I understand this logic, and I’ve definitely seen plenty of examples where that happens. When reality doesn’t meet expectations, the stock price pulls back pretty noticeably.
But when I look back at companies that eventually grew into major businesses, it doesn’t seem that simple. Many of them always looked “expensive” during their rise. Even as valuation multiples compressed over time, their fundamentals kept getting stronger customer growth, improving pricing power, expanding margins, and continued business expansion. The stock might go through periods of volatility or pullbacks, but over the long term, the trend seems more driven by execution than by valuation compression alone.
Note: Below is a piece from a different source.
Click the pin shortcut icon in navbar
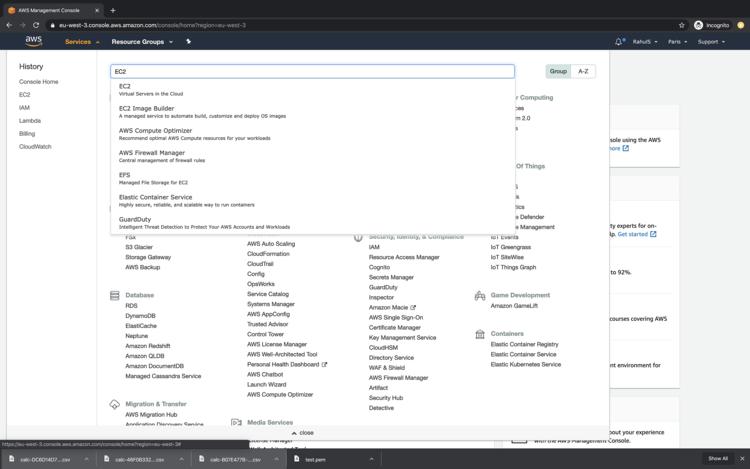750x469 pixels. tap(188, 42)
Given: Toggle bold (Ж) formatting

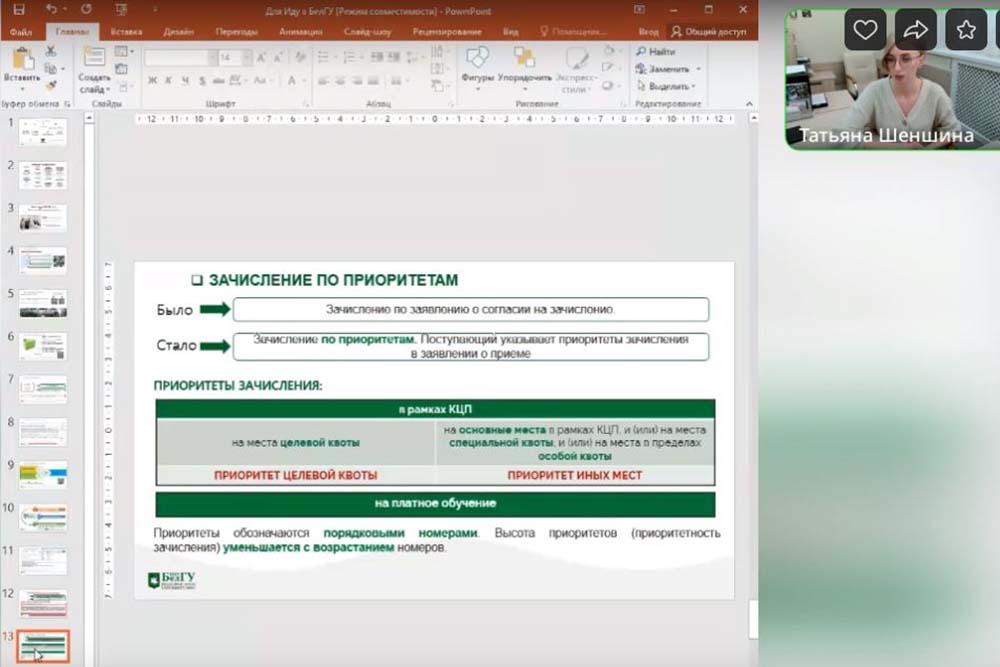Looking at the screenshot, I should 153,80.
What’s making me rethink things now is whether constantly waiting for a “cheap” entry is basically missing the early stages of a move. If a company is in a rapid growth phase and continuously proving itself, the market usually doesn’t give you a comfortable low valuation entry point.
So it really becomes a tradeoff: either you enter earlier at higher valuations and accept volatility and uncertainty, or you wait until everything looks reasonable and realize most of the upside is already gone.
I’m not saying valuation doesn’t matter at all, but for some companies that can compound over the long term, time in the market might matter more than trying to find the perfect entry point.
Curious how you guys think about this. Do you prefer waiting for valuations to come down before buying, or are you willing to get in early and ride through the volatility?